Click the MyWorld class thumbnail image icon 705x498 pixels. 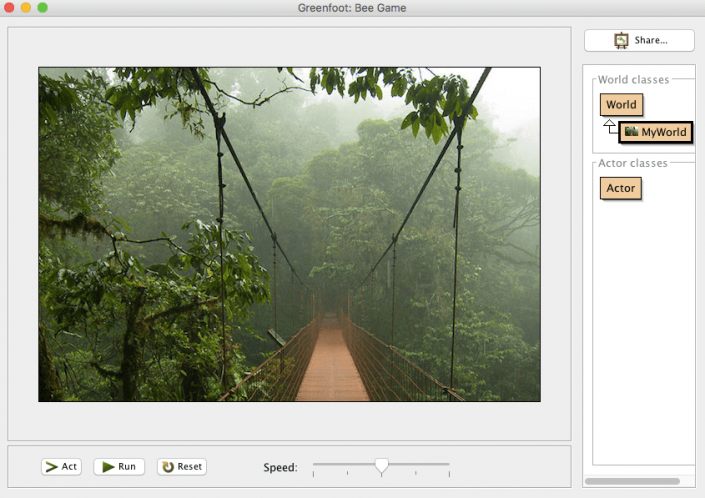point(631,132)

---

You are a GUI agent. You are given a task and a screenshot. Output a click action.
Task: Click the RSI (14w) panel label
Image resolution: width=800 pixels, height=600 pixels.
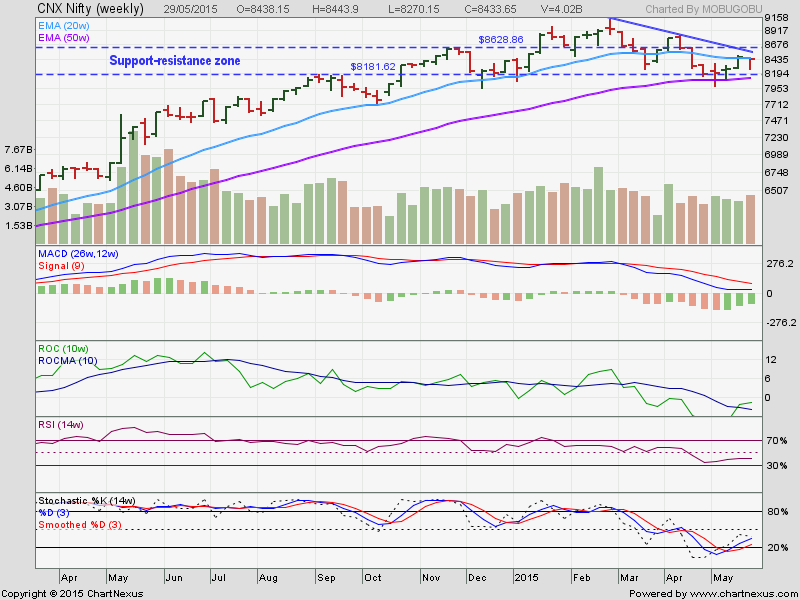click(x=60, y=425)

---

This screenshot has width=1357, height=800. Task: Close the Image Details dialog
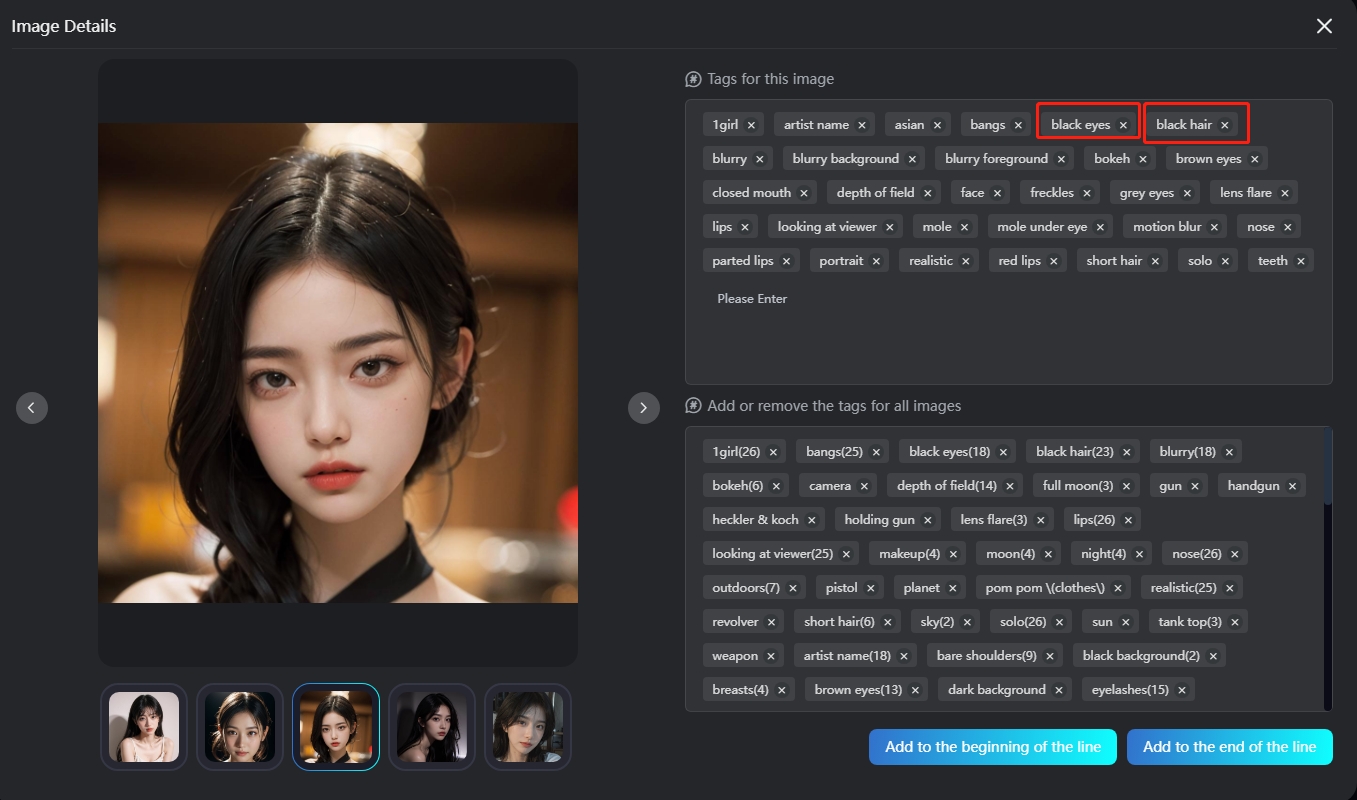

▸ **Exercise objective**:
Go through the listing above and locate each line that holds the word "screenshot". Copy those lines.

▸ **Answer space**:
You are a GUI agent. You are given a task and a screenshot. Output a click action.
This screenshot has width=1357, height=800. Task: Close the Image Details dialog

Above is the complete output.